CxSAST Reporting Authorization Setup
This article describes how to install the CxReportingService authorization setup. The script must be executed before the Client API installation.
Authorization and Authentication
The CxReportingService client REST API integrates authentication and authorization with Checkmarx SAST Access Control. For that:
A new scope for the CxReportingService is created, named reporting_api
New permissions are created:
generate-project-report (for project template generation)
generate-team-report (for team template generation)
generate-application-report (for application template generation)
generate-executive-report (for executive template generation)
Available only in the authorization script from version 1.5.0
create-report-template (for new report template creation)
Available only in the authorization script from version 2.0
update-report-template (for template customization)
Available only in the authorization script from version 2.0
delete-report-template (for template deletion)
Available only in the authorization script from version 2.0
edit-report (for configuration customization before generating a report)
Available only in the authorization script from version 2.0
create-template-schedule (for new report schedules creation)
Available only in the authorization script from version 3.0
edit-template-schedule (for schedule editing)
Available only in the authorization script from version 3.0
change-status-schedule (to change the state of schedule)
Available only in the authorization script from version 3.0
delete-template-schedule (to delete scheduled events)
Available only in the authorization script from version 3.0
Permissions are available under the Reports category.
No roles having the new permissions are created.
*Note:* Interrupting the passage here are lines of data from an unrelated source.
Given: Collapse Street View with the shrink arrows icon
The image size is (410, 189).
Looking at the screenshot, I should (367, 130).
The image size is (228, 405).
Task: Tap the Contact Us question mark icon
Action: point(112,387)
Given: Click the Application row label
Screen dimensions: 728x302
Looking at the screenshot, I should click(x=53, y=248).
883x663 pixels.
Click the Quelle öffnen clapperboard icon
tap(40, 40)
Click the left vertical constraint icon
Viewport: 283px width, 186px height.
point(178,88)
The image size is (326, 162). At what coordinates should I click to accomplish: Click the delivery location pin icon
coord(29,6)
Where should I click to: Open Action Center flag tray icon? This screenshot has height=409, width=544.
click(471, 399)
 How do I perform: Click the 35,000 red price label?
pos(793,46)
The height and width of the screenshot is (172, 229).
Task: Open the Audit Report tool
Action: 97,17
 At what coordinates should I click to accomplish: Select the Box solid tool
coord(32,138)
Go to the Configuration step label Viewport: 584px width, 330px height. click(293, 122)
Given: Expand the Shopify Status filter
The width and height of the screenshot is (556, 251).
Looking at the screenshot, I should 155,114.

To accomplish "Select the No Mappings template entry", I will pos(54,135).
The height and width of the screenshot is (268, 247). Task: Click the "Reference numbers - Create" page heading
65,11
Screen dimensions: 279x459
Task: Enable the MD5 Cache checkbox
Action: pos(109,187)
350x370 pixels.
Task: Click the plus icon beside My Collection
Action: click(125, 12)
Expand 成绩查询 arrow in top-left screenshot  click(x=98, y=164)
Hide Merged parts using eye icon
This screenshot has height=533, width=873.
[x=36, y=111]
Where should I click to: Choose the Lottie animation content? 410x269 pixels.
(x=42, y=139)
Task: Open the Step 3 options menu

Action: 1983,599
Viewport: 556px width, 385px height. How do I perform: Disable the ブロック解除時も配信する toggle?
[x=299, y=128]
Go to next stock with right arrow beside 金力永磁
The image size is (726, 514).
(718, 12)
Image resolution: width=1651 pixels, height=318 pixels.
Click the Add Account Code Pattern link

Roles must be created and/or edited manually in Access Control to include the new permission.
As Swagger acts as a client of the CxReportiveService, a new client was created to authenticate through Swagger, named reporting_service_swagger.
From versions 1.0.0 to 1.4.0, an implicit flow was implemented in the Swagger authentication.
In version 1.5.0, the authentication method was changed from implicit to PKCE to the swagger client.
Authorization Setup Script
For Versions from 1.0.0 to 1.4.0
A PowerShell script to set up the Access Control configuration, which includes the scope, the client, and the permissions, has been developed.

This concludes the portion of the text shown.